Il existe en Afrique une catégorie de dirigeants qu’on pourrait appeler les dictateurs utiles. Ceux qui garantissent la stabilité régionale, c’est-à-dire la stabilité des profits occidentaux. Peu importe qu’ils musèlent leurs opposants, tuent leurs populations ou truquent les urnes, tant qu’ils assurent la sécurité des multinationales, qu’ils sont dociles et qu’ils ouvrent leurs marchés, tout est pardonné. Certains deviennent même des «partenaires stratégiques» qu’on félicite pour leur «leadership».

L’Occident s’indigne donc à la carte. Il ferme les yeux sur des dynasties présidentielles africaines installées depuis des décennies, mais s’empresse de dénoncer le moindre coup d’État lorsqu’il menace un allié traditionnel. L’idéologie n’a plus rien à voir là-dedans. Seule la géopolitique dicte la morale.

Pendant ce temps, les peuples africains vivent sous la double oppression. Celle de leurs dirigeants autocrates et celle du cynisme international. Quand ils se soulèvent, on les appelle «fauteurs de troubles». Quand ils se taisent, on les accuse d’«immaturité démocratique». Les martyrs de la liberté africaine ne trouvent ni relais médiatique, ni soutien diplomatique, ni solidarité concrète. Leur combat se déroule dans un silence assourdissant.
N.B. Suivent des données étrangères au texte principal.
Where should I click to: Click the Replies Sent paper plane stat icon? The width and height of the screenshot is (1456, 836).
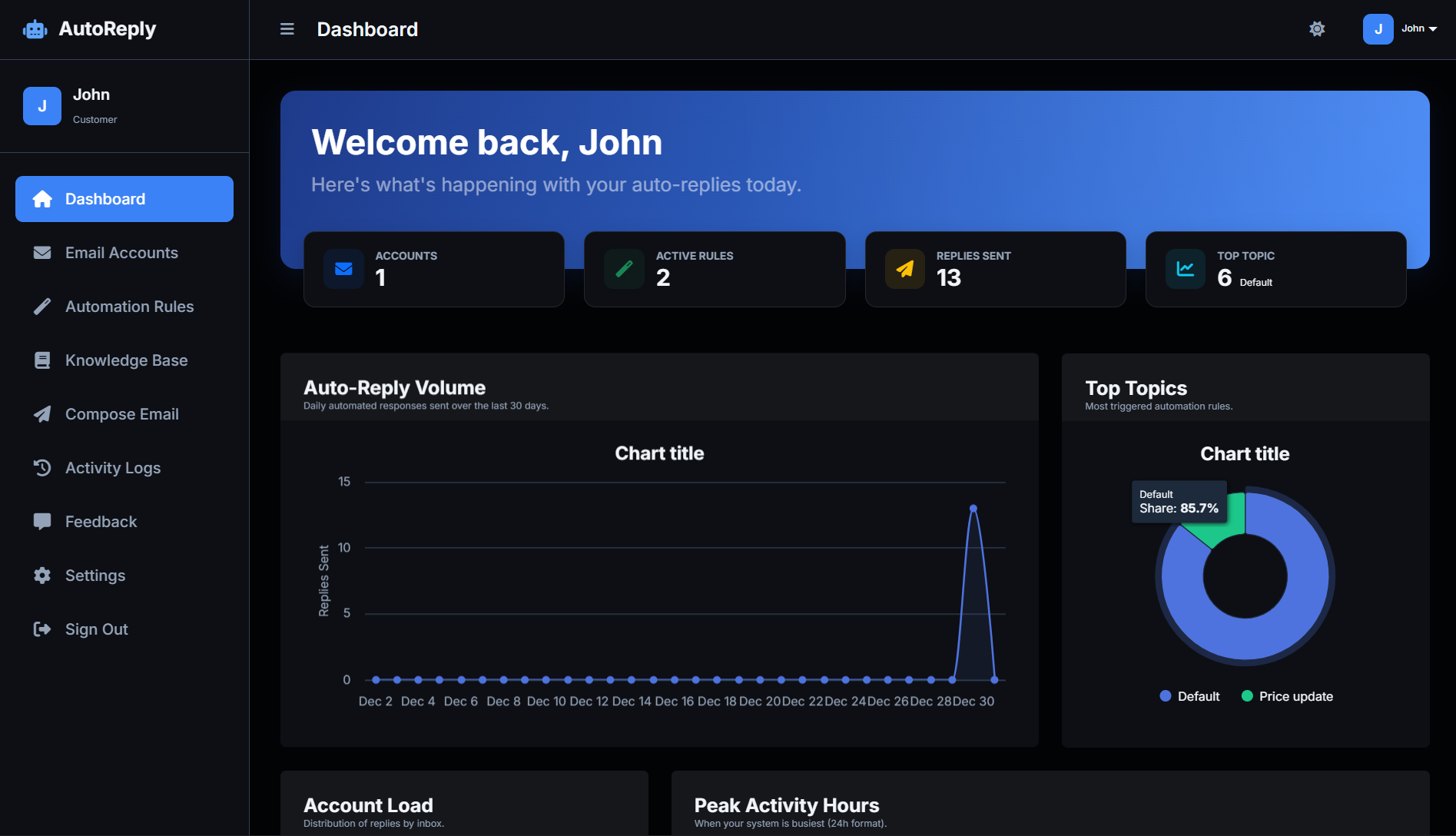click(x=904, y=269)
Le jour où les peuples africains cesseront d’attendre le regard approbateur de l’Occident pour légitimer leurs luttes, la partie changera. L’Afrique n’a pas besoin de tuteurs moraux mais d’alliés sincères. Car la démocratie importée n’a jamais pris racine sur le mensonge et la dépendance. Et tant que l’Occident continuera à mesurer la liberté africaine à l’aune de ses contrats, le mot justice restera un slogan creux gravé sur du papier diplomatique.